Good breathing means to breathe fully and deeply. By contracting your diaphragm along with the muscles between your ribs, you can use the full capacity of your lungs. If you breathe correctly, you don’t need to strain or struggle. Your upper chest, breastbone and shoulders will barely move. Shallow breathing results from lifting up your ribs and shoulders to expand your lungs. This type of breathing results in less ventilation and fatigue. Stomach exercises to promote good breathing primarily involve strengthening your diaphragm.
Learning to Use the Abdomen
Engage in a basic abdominal breathing exercise to learn how to inhale and exhale properly. Lie on your back with your knees bent. Place a towel under your head, pointing your chin toward your chest and elongating your neck. Rest your hands on your abdomen. Point your fingers toward your navel. Visualize directing your breath to your belly button. Inhale slowly through your nose. While drawing your breath to your navel, allow your abdomen to expand. Begin with a gentle breath. Slowly extend the duration of each inhalation and exhalation. Use your hands to check your upper chest for incorrect movement. Increase the pressure you put on your abdomen while simultaneously increasing the amount of air you take in. Place your hands on the obliques, or the sides of the abdominals. Use your breath to expand your obliques 10 times. Imagine that your stomach is a sausage-shaped balloon that inflates and deflates. Conclude the exercise by breathing deeply and expanding the front and sides of your abdomen.
Controlling the Abdomen
By using abdominal muscles to breathe, you automatically activate your diaphragm. Use a book or other heavy object to increase the difficulty of the basic abdominal breathing exercise. Begin in the same position, lying on the floor. Place a thick book on your abdomen. Inhale and exhale deeply and try to move the book with only your abdomen. Avoid any movement of your shoulders, chest or ribcage. Secure a measuring tape around your chest and repeat the exercise. Check the tape to see if your chest is also expanding. If it is, you’re breathing incorrectly.

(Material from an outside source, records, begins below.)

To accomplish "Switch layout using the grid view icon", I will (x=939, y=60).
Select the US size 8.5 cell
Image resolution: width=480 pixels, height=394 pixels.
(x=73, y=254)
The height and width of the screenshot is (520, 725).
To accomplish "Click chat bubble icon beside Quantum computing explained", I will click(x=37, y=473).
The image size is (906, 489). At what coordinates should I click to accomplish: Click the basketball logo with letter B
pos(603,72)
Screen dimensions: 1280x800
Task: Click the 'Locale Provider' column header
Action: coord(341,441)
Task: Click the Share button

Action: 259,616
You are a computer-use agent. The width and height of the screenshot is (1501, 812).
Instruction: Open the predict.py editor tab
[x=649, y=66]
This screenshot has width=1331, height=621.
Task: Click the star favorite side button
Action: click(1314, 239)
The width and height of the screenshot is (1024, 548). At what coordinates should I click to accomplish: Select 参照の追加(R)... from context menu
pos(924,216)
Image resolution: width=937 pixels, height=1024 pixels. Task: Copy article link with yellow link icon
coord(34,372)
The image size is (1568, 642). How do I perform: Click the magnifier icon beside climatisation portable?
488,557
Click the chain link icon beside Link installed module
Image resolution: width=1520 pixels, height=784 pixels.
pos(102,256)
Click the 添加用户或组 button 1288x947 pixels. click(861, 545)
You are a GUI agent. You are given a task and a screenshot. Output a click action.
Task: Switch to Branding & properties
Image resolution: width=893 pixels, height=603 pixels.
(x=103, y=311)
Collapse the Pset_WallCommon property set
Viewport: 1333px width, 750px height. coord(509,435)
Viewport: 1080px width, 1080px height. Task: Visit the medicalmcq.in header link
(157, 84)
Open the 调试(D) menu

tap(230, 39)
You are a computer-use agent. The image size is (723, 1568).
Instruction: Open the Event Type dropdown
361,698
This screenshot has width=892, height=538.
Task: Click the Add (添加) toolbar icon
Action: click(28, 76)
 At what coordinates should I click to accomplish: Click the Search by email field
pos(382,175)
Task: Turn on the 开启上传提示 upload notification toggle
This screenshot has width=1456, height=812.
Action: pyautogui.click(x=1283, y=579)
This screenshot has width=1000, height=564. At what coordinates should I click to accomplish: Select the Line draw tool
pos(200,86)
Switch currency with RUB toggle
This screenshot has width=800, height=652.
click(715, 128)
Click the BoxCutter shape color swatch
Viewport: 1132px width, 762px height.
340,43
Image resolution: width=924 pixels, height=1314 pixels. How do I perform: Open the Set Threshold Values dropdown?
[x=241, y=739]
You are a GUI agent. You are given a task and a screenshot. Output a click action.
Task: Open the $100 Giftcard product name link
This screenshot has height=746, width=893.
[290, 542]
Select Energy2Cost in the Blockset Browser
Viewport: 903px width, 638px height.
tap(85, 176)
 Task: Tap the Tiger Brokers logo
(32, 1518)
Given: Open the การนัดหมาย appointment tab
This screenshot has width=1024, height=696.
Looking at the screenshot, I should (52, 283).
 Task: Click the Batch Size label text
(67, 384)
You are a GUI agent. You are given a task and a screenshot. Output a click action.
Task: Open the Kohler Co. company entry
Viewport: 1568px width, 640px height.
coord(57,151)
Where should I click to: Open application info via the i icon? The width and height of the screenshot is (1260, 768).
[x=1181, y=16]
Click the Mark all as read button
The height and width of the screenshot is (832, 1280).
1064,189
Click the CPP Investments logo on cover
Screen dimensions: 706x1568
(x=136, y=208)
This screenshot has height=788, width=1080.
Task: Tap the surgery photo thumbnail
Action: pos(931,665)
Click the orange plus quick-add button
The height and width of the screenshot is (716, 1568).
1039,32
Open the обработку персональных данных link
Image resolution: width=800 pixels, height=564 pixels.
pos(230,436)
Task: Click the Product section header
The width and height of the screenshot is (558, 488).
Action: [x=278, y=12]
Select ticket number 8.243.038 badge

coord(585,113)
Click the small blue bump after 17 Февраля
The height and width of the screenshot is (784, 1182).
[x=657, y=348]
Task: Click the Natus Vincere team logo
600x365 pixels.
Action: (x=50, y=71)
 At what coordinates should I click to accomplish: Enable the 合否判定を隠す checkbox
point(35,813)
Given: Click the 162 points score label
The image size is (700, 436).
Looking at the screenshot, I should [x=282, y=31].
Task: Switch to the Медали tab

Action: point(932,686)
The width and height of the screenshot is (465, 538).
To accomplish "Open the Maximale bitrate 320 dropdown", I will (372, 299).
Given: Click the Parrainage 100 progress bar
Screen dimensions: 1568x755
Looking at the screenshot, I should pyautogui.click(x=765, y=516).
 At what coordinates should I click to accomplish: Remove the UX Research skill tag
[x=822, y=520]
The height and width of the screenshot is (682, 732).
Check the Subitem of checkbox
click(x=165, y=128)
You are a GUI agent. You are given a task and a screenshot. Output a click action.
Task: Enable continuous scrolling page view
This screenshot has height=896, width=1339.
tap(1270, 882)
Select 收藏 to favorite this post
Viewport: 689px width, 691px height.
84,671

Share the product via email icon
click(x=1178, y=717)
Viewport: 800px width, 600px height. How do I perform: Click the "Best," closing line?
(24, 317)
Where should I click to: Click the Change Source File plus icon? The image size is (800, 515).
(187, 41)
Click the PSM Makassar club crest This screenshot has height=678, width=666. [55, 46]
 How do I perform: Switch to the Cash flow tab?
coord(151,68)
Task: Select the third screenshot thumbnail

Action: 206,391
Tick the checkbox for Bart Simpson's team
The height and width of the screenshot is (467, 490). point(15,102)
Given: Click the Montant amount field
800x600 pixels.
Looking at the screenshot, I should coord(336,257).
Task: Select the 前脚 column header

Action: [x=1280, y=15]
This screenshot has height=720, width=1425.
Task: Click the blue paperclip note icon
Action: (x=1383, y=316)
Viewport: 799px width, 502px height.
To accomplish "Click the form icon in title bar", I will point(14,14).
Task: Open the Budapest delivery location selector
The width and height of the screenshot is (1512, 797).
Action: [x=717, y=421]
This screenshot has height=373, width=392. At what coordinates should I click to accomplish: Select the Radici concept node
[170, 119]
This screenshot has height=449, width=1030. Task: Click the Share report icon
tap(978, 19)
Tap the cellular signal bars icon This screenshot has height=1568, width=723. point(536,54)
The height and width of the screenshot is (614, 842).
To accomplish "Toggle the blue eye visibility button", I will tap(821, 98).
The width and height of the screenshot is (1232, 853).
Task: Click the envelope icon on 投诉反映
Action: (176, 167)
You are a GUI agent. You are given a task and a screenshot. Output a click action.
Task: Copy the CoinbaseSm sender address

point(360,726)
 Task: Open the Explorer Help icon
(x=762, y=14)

Using Your Tongue and Abdomen to Direct Breath
Use your tongue to help direct your breath to the lower abdomen. Lie on your back, placing your arms 12 to 14 inches away from your body. Turn your palms down. Bend your knees and draw your feet close to your buttocks. Press the tip of the tongue against your lower front teeth. Count one and exhale. Blow a strong gust through your mouth and deflate the abdomen. Swing your knees up to your chest at the same time you exhale. Repeat the exhalation and knee-swing on count two. Return to start position. Press the tip of your tongue to the upper front teeth. Count one and inhale. Sniff strongly through your nose, inflate your lower abdomen and simultaneously swing your knees up to your chest. Repeat the sniff and knee-swing on count two. Return to start position with your feet flat on the floor. Repeat the exercise 10 times in a rocking motion, swinging your knees to your chest and alternating between inhalations and exhalations.
Adding a Weight to an Abdominal Breathing Exercise
By performing an abdominal brace with a weight, you can improve the coordination and strength of your diaphragm. When you exhale in this exercise, aim to keep the abdominal contraction without clenching your buttocks or moving your lower back. Lie on the floor with your knees bent. Place a half-rolled towel under your lower back. Lift a medicine ball until your arms are vertical to the floor. Inhale and slowly move the ball toward your head in an arching motion. When the ball almost touches the floor above your head, exhale with a strong gust through pursed lips. Slowly bring the ball back to start position, using the same arching motion.